夢想の楽園-7
これから将来、被害者達が望めば詳しい犯行内容が報道される時代が来るだろうか―――杉浦は思う。
耳を塞ぎ、目を閉じて、全て嘘だと信じたくなる被害者やその家族達の気持ちを、世間は知るようになるだろうか。
事実を公表した遺族が、身を切られる思いでいるのだと―――解って貰えるだろうか。
いつかはなるかも知れない。
だがそうなるには、数え切れない不幸が必要だと思う。
苦しくとも声を上げる被害者達の勇気も必要になる。
何故なら、殆どの人間は闇から目を逸らして生きているからだ。
闇に突き落とされた人間の事も、見てはくれないからだ―――喉が張り裂けるまで声を上げなくては。
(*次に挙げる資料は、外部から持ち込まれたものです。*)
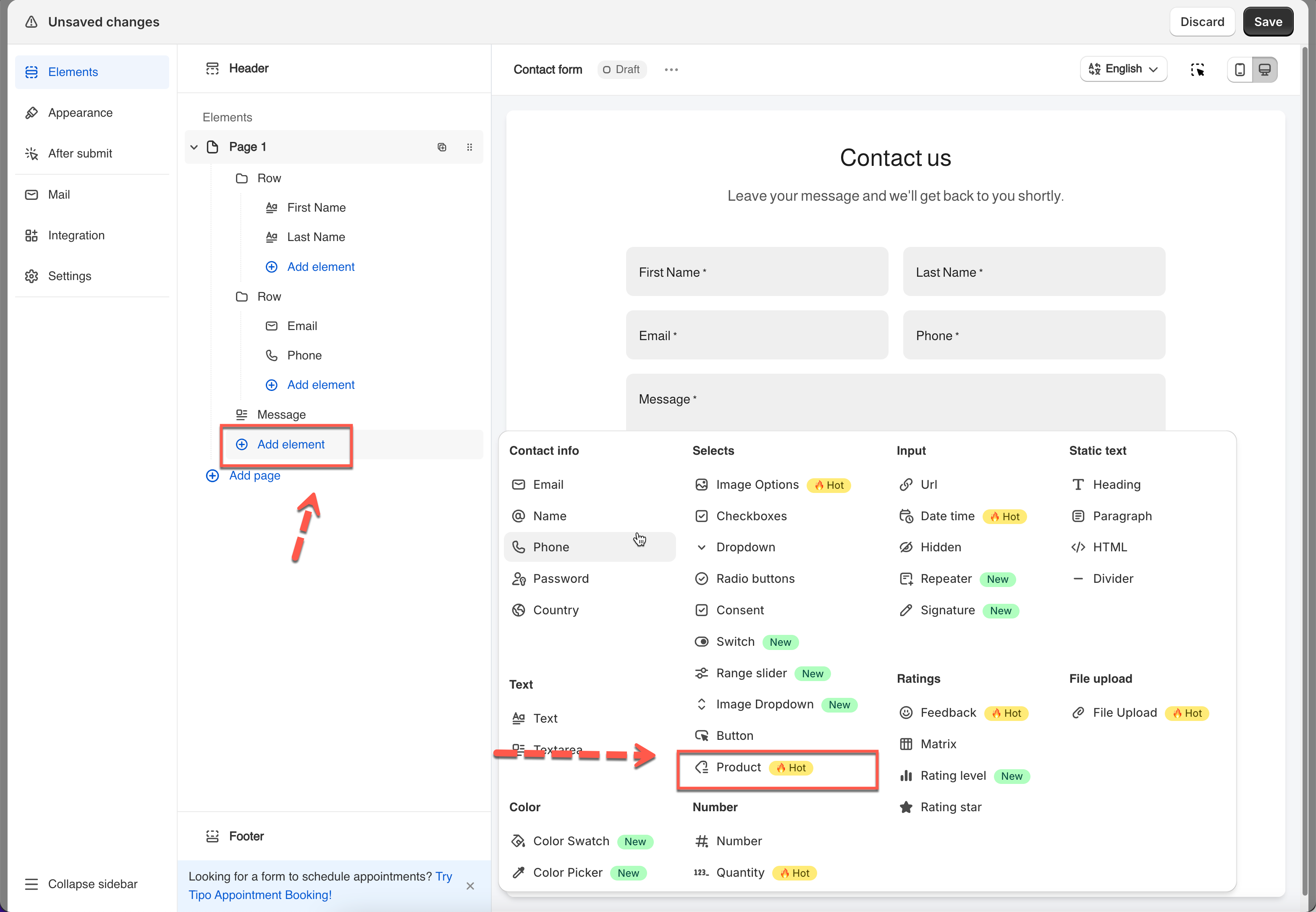Click the drag handle on Page 1
This screenshot has height=912, width=1316.
click(469, 147)
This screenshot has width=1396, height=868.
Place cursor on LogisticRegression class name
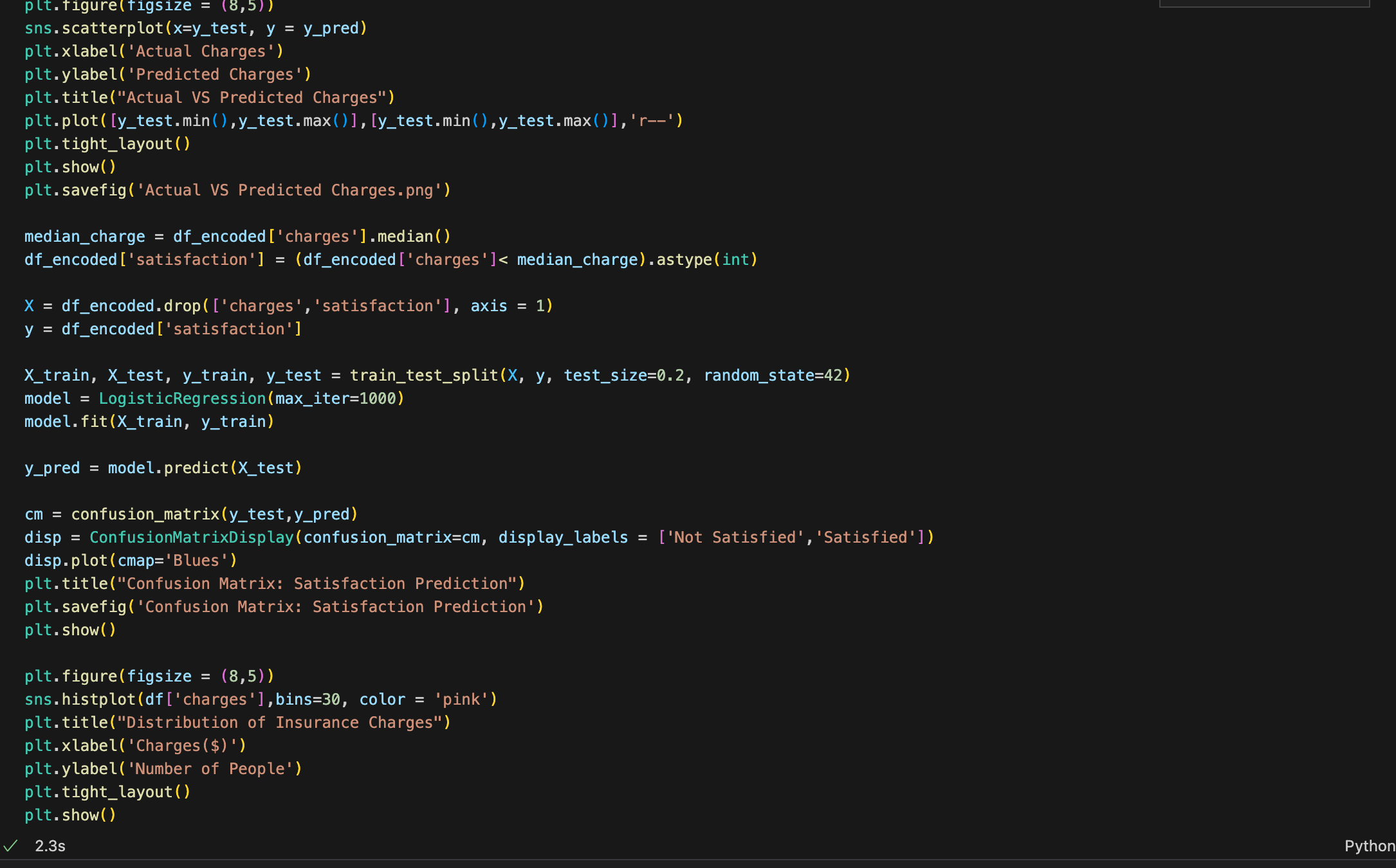coord(182,399)
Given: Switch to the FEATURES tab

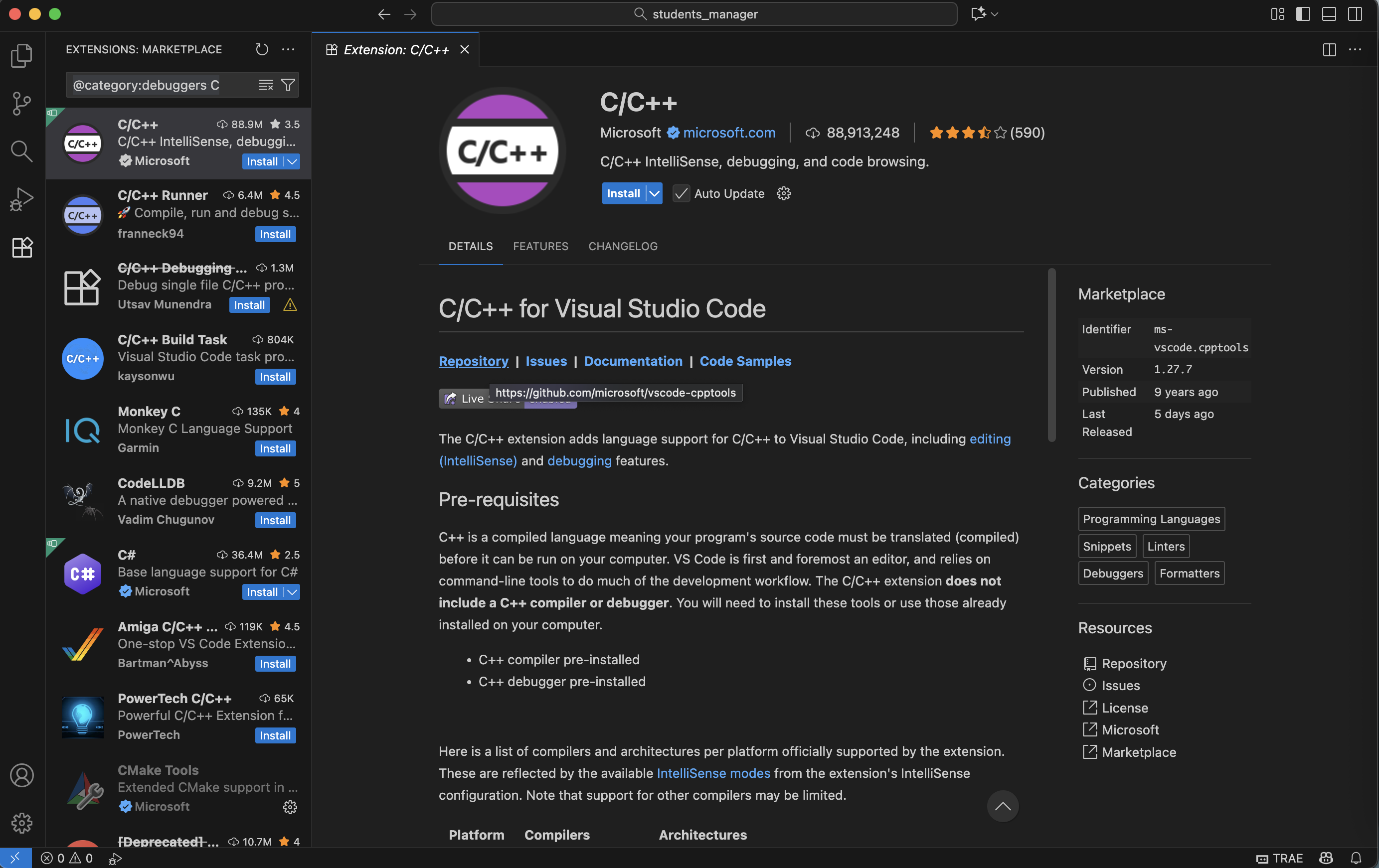Looking at the screenshot, I should (x=540, y=246).
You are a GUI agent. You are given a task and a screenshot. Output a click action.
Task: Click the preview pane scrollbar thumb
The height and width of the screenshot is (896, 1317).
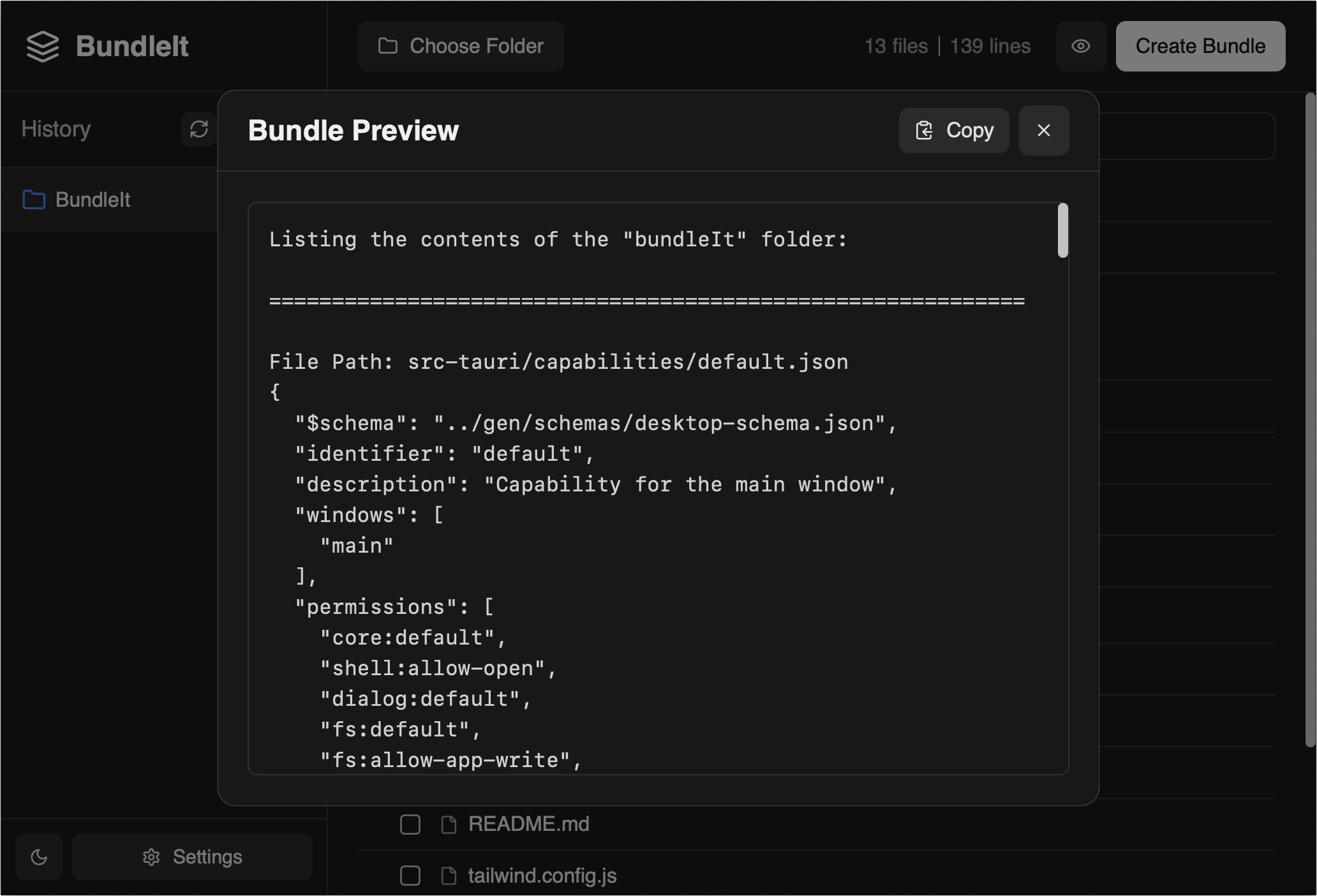pos(1062,231)
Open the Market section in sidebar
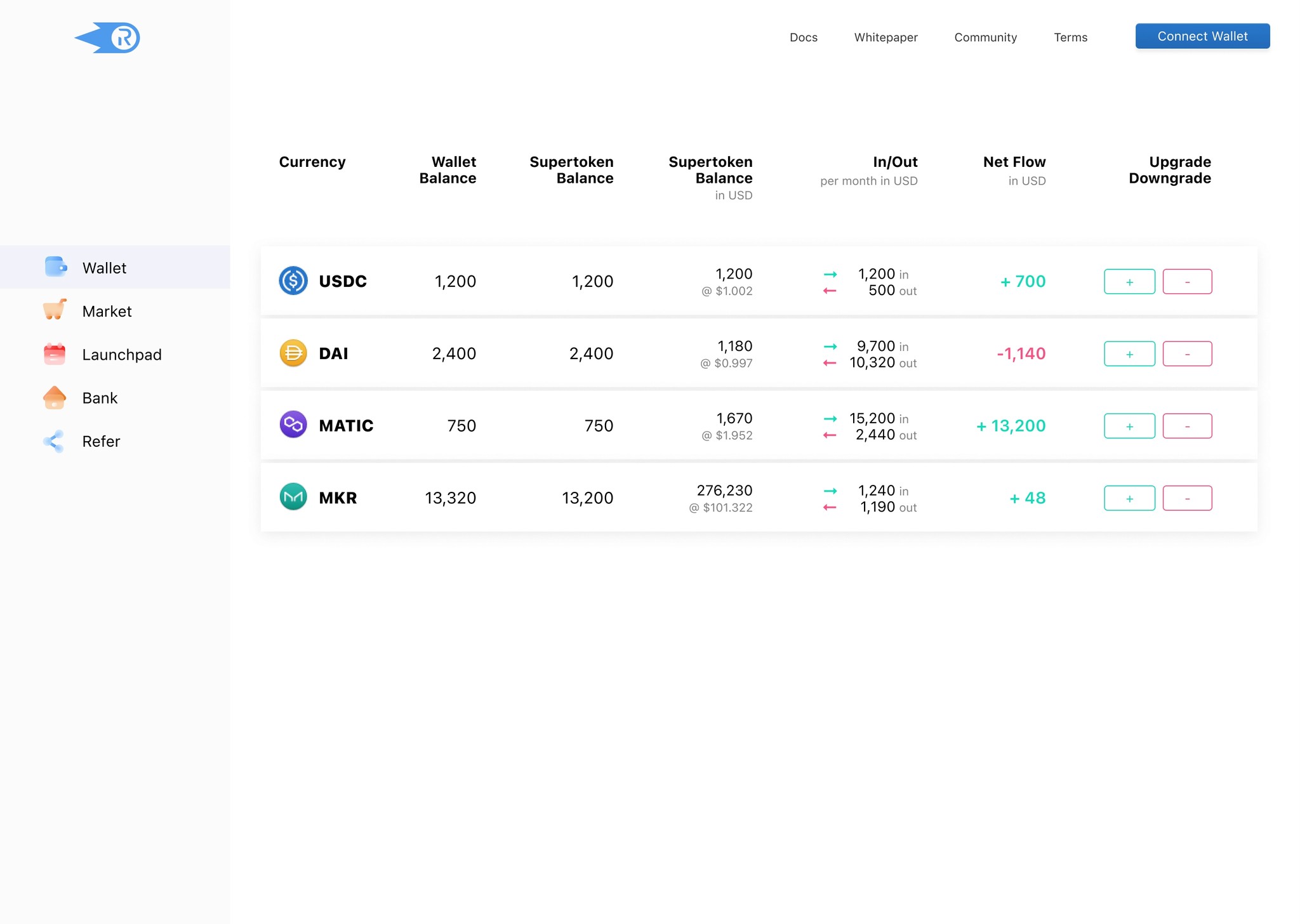 [x=107, y=311]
そこまでしても、振り向き手を伸ばしてくれる人間は少ないけれど。
杉浦は―――祈る。
疲れて、疲れ果てて―――声すら上げられないから。
だから、ただひたすらに祈る。
もう不幸がないように。
それが叶わない願いだと知りながら、杉浦は祈る。
自分の祈りに意味がない事など、とうに解っている。
あの夜も祈ったからだ。
どうか無事で、どうか無事で、どうか無事で居て欲しいと数え切れない程祈った。
探し回りながら、何度も祈った。
全て意味がなかった。無駄だった。
意味のない祈りを捧げながら探し回っている間中、娘は泣き叫び許しを乞い、家に帰してと哀願しながらその全てを無視されて―――暴行を受け続けていたのだ。
けれど、今の杉浦に出来る事はそれしかない。
それしか出来ない。
「ごめんな。父さん、お前を見つけてやれなくてごめんな。痛かったよな」
答える声などない。
娘の死に関する責任が全て犯人にあるとしても、それが正しくて自分の考えが間違っているとしても―――杉浦はやはり自分を責めてしまう。
何故なら、杉浦はあの日思ったからだ。
この死体はうちの娘じゃない。うちの娘には両目があったし顔は腫れてなかったし歯もあった。
この子はうちの娘じゃない。こんな苦しんで痛い思いをして恐怖の中で死んだのはうちの娘じゃない―――。
こんな辛い思いをするのは、何処かの誰かであって欲しい。
この死体は―――こんな死体は―――。
「ごめんな」
杉浦は遺影に向かって頭を下げた。